Antes de encontrarse con estos ciegos, Jesús ha tocado a una muerta (gesto que conlleva quedar impuro) y una hemorroísa (mujer impura) le ha tocado él, contagiándole la impureza. Y es que hay pastores que de tanto rozarse con el rebaño terminan oliendo a oveja. Para un ciego es más fácil seguir un pastor con olor a oveja que al que conduce al rebaño con mando a distancia. ¿Captáis?

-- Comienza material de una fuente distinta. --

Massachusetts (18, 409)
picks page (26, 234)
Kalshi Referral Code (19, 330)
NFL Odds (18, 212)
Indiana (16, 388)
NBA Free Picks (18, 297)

“Invito a cada cristiano, en cualquier lugar y situación en que se encuentre, a renovar ahora mismo su encuentro personal con Jesucristo o, al menos, a tomar la decisión de dejarse encontrar por Él, de intentarlo cada día sin descanso. No hay razón para que alguien piense que esta invitación no es para él, porque “nadie queda excluido de la alegría reportada por el Señor”. Al que arriesga, el Señor no lo defrauda, y cuando alguien da un pequeño paso hacia Jesús, descubre que Él ya esperaba su llegada con los brazos abiertos. Éste es el momento de decirle a Jesucristo: “Señor, me he dejado engañar, de mil maneras escapé de tu amor, pero aquí estoy otra vez más entre tus brazos redentores”. ¡Nos hace tanto bien volver a Él cuando nos hemos perdido! Insisto una vez más: Dios no se cansa nunca de perdonar, somos nosotros los que nos cansamos de acudir a su misericordia.” (Francisco o.c. 3)
Entonces les tocó los ojos, diciendo: “Que os suceda conforme a vuestra fe”.